## Required task:
Reproduce the records verbatim from the line with "Where should I" through the line with "point(495,174)", including both of those lines.

## Listing:
┄┄┄┄┄┄┄┄┄┄┄┄┄┄┄┄┄┄┄┄
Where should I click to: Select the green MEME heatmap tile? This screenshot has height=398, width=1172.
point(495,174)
┄┄┄┄┄┄┄┄┄┄┄┄┄┄┄┄┄┄┄┄
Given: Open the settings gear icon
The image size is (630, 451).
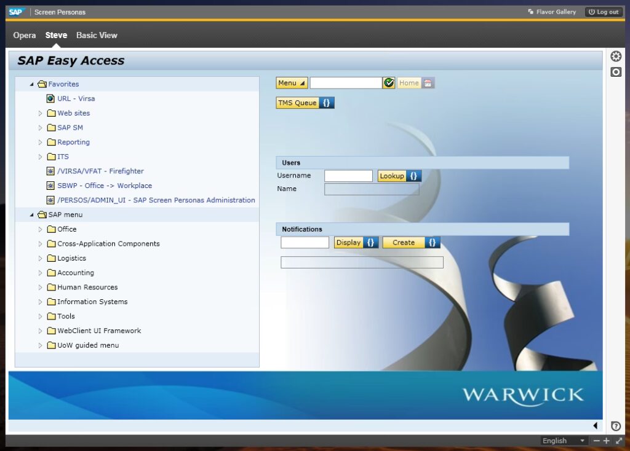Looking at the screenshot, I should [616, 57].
┄┄┄┄┄┄┄┄┄┄┄┄┄┄┄┄┄┄┄┄
## Reply to the exercise:
Where should I click to: Select the green MEME heatmap tile? This screenshot has height=398, width=1172.
point(495,174)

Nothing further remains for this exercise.